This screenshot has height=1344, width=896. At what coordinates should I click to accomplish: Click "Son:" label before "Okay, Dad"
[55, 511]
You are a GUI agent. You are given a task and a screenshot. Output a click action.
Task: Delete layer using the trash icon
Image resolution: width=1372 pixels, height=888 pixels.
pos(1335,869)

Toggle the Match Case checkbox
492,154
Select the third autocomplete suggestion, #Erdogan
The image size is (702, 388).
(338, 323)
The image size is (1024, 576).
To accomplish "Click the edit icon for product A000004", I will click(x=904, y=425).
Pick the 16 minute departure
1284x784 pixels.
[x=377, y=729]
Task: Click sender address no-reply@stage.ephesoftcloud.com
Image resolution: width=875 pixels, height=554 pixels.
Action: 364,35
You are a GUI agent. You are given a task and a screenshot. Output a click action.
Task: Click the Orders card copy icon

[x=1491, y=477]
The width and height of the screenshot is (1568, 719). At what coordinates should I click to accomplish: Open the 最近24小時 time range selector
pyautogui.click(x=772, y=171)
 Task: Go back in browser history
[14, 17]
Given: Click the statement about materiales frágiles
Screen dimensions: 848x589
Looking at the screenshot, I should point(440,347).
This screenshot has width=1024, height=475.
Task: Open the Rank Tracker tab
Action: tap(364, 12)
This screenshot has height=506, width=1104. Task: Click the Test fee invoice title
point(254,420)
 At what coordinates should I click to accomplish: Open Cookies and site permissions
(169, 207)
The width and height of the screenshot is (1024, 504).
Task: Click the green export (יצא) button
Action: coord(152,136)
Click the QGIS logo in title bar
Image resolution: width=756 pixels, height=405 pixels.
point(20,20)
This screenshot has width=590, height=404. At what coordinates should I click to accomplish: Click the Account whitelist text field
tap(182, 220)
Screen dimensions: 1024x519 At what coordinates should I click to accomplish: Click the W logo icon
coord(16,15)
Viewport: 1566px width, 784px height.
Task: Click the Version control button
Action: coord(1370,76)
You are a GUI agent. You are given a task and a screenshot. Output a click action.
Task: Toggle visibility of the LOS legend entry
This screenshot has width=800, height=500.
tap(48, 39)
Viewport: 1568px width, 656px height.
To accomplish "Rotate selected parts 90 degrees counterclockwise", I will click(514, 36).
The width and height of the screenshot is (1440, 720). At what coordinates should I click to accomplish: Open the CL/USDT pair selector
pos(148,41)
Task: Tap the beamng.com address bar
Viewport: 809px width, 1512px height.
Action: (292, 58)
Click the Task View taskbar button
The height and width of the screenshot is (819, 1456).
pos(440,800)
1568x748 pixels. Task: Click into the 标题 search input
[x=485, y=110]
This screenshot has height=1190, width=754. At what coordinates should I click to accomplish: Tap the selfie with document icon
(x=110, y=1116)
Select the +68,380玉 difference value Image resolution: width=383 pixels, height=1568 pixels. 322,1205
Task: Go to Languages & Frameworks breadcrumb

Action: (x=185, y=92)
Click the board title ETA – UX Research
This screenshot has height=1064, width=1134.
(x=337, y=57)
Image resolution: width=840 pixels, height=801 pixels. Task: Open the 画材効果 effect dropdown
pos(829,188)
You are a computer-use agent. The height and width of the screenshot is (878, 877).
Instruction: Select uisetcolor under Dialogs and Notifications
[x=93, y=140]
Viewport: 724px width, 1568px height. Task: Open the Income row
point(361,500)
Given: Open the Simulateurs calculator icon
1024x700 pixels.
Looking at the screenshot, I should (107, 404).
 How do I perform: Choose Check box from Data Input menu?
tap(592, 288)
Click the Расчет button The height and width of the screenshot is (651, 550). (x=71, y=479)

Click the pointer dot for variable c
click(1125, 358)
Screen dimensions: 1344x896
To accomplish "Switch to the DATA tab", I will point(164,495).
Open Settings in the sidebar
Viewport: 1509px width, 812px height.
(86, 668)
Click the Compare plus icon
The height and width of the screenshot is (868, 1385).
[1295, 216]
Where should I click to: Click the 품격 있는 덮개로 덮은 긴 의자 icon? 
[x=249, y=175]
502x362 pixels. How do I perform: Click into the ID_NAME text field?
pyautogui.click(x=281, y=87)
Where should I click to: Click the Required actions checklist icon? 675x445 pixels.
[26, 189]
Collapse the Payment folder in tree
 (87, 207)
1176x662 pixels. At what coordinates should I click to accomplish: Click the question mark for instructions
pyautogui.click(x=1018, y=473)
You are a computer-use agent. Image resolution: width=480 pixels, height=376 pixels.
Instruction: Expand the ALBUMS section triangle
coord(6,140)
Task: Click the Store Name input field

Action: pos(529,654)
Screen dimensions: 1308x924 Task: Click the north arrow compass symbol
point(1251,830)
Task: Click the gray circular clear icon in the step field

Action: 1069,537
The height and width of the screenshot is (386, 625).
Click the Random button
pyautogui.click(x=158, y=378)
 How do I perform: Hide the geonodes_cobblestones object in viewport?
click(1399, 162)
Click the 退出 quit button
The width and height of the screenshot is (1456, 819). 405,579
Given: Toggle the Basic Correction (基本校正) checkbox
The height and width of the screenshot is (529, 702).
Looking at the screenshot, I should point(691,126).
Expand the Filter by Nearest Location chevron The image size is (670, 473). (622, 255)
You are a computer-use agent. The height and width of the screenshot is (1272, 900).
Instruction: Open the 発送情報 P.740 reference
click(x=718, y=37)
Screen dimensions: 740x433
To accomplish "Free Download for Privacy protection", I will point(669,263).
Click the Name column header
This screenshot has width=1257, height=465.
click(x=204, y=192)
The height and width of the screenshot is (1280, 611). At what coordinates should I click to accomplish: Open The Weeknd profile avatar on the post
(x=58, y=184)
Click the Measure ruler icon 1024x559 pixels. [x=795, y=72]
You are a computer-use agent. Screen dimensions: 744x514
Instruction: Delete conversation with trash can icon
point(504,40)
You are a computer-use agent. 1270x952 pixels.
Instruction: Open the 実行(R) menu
□ □ □ □ □
■ DIRECTIONS ■
Which lines in the material above contain the word "text", with capitalization matching exactly? Gather every such line and copy each one out in full.

■ OUTPUT FOR THIS TASK ■
This screenshot has width=590, height=404. At what coordinates should I click to accomplish: Click the Account whitelist text field
502x362 pixels. How do I perform: Click into the ID_NAME text field?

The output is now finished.